GPSキャディー講座 – 8. GPSシステムの位置測定誤差 (2)

2011年6月23日 カテゴリー:GPSキャディー講座

  最近の多くのGPS測位用のチップ(LSI)は、より正確な位置測定を実現するため、航法メッセージに含まれる補正に更なる補正も取り入れています。

  補正の方法は色々ありますが、代表的な方法は、賢明な皆さんなら意外に容易に想像がつくものです。先に述べたように、測位誤差の主な要因は、その時の衛星位置の誤差、衛星時計の誤差、電離層伝搬による遅延等です。これらの要因は、近くにある受信機に共通して同じように影響します。もし、位置が正確に分かっている場所でGPS測位を行い、ある誤差が出たとすると、近くの受信機にも同じ誤差の影響が出ているはずです。それならその差分(Differential)を補正すれば良いということになります。これがDGPS(Differential GPS)と呼ばれる補正方式です。この目的のために、正確に場所が分かっている所に置かれているGPS受信機をDGPS基地局と呼びます。

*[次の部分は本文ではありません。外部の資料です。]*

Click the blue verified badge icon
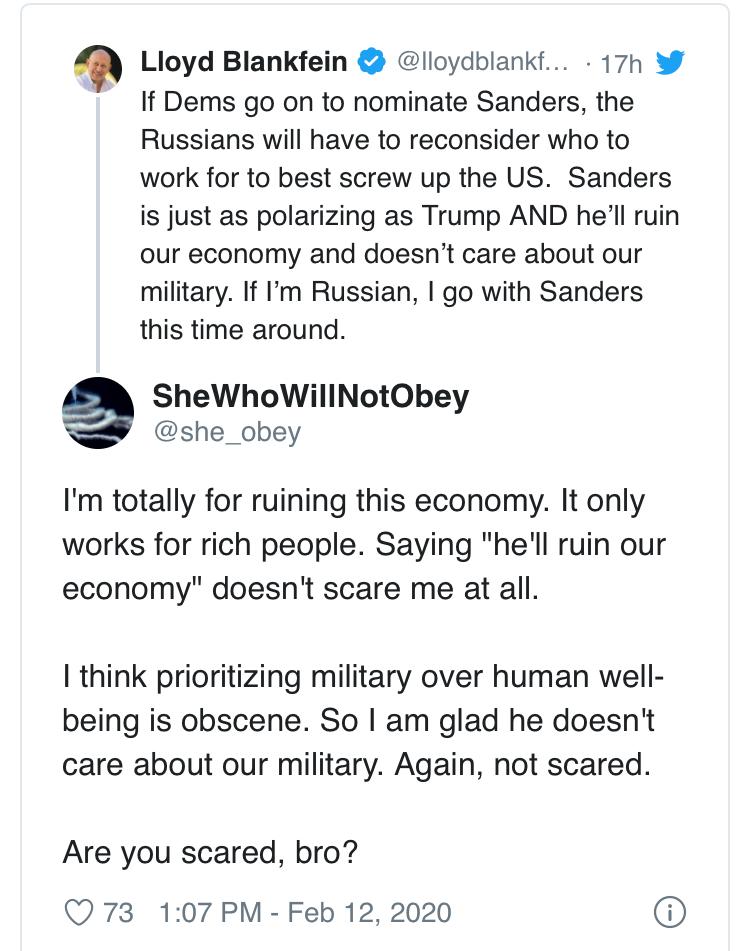This screenshot has height=951, width=750. (x=371, y=62)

  DGPSの代表例として、日本の海上保安庁は日本の沿岸全域がカバーできるように、全国27か所にDGPS基地局を設置し、ディファレンシャル情報(補正値)を中波帯域(283.5~325.0kHz)を使って放送しています。この補正値で補正することにより精度は1m以下になるとしています。しかし、GPSキャディーでは、中波帯域の受信機の搭載の負担が大きいこと、搭載してもゴルフ場では受信が難しいこともあり、このDGPS方式 は採用していません。

日本国内のDGPSの有効範囲

  尚、海上保安庁の観測データによれば、GPS測位精度は次のように変動します。

  • 緯度が高い場所ほど精度が良い。
  • 季節的には7月が最も精度が良く、10月~2月は精度が悪くなる。
  • 一日の中では、午前中は精度が良く安定しているが、午後になると精度も悪く不安定になる。

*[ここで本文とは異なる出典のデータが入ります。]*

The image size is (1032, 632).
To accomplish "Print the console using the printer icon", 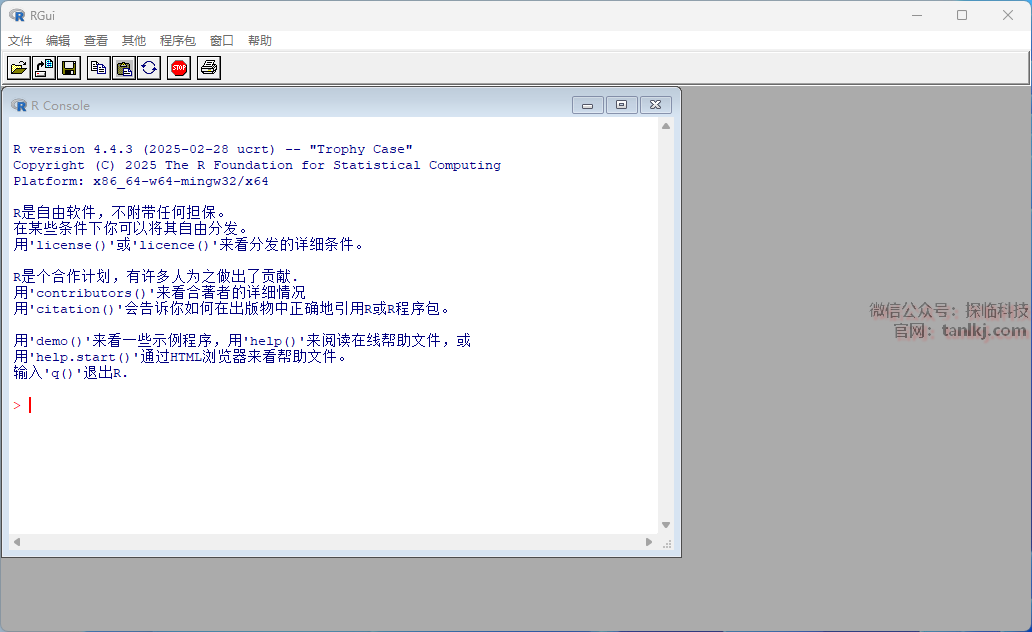I will [208, 68].
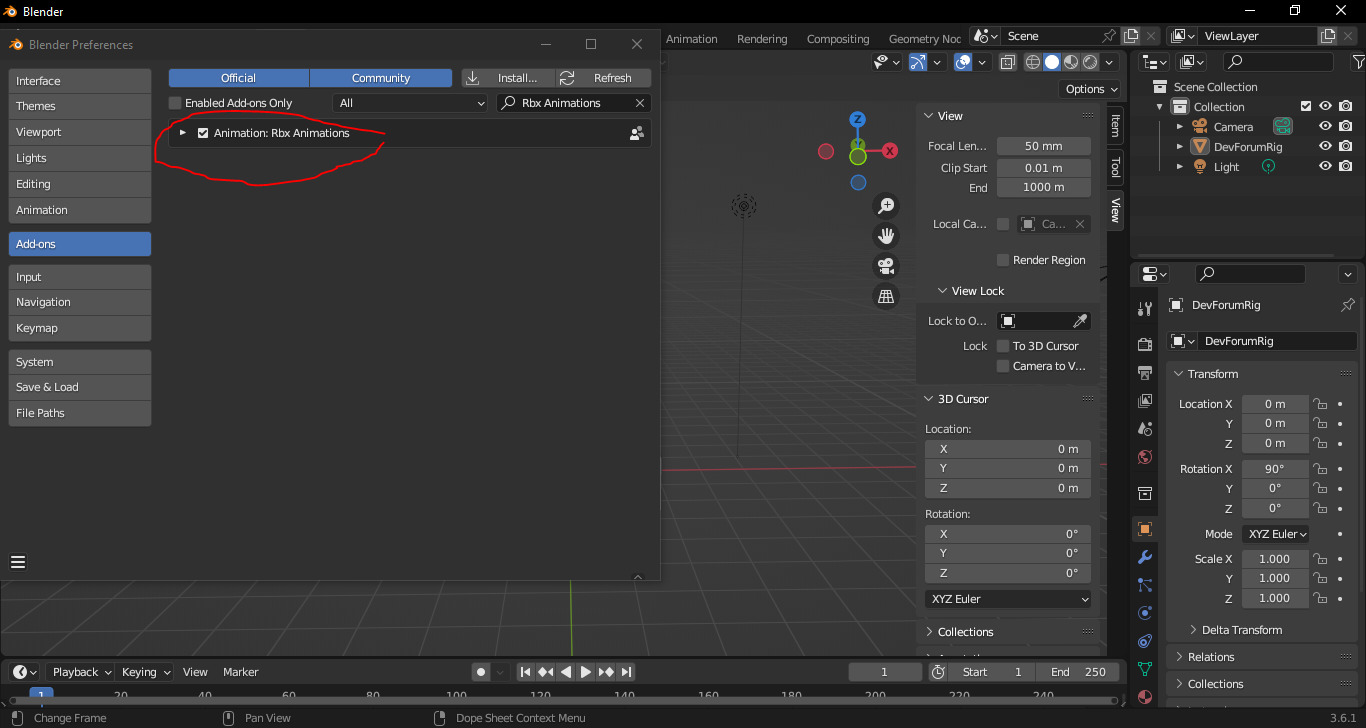Click the Rotation X 90 degrees field
1366x728 pixels.
(1275, 468)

  GPSキャディーで採用しているDGPSは、SBAS(Satellite Base Argumentation System)と呼ばれる衛星を利用した広域のDGPSシステムです。即ち、衛星からGPS補正データを放送します。衛星としては、ヨーロッパではINMARSATが用いられていますが、日本及びアジアではMTSAT(ひまわり)が用いられています。私自身、米国のスペースシステムズロラール社を支援してMTSAT1号機の受注から開発にかかわったので大変思い出のある衛星です。このMTSAT衛星を利用したSBASシステムをMSAS (MTSAT Satellite Base Argumentation System)と呼びます。

  MTSAT1号は、1999年11月にHⅡロケット8号機で打ち上げられましたが、ロケットの第1段の故障で制御不能となり、地上からの指令により爆破されました。

  MTSATの後継機により、MSASの運用は2007年9月に正式に開始されました。MSASは、広域のDGPS機能の他に、GPS衛星としての機能と、衛星の健康状態に基づき測位精度の信頼度に関する情報を放送しています。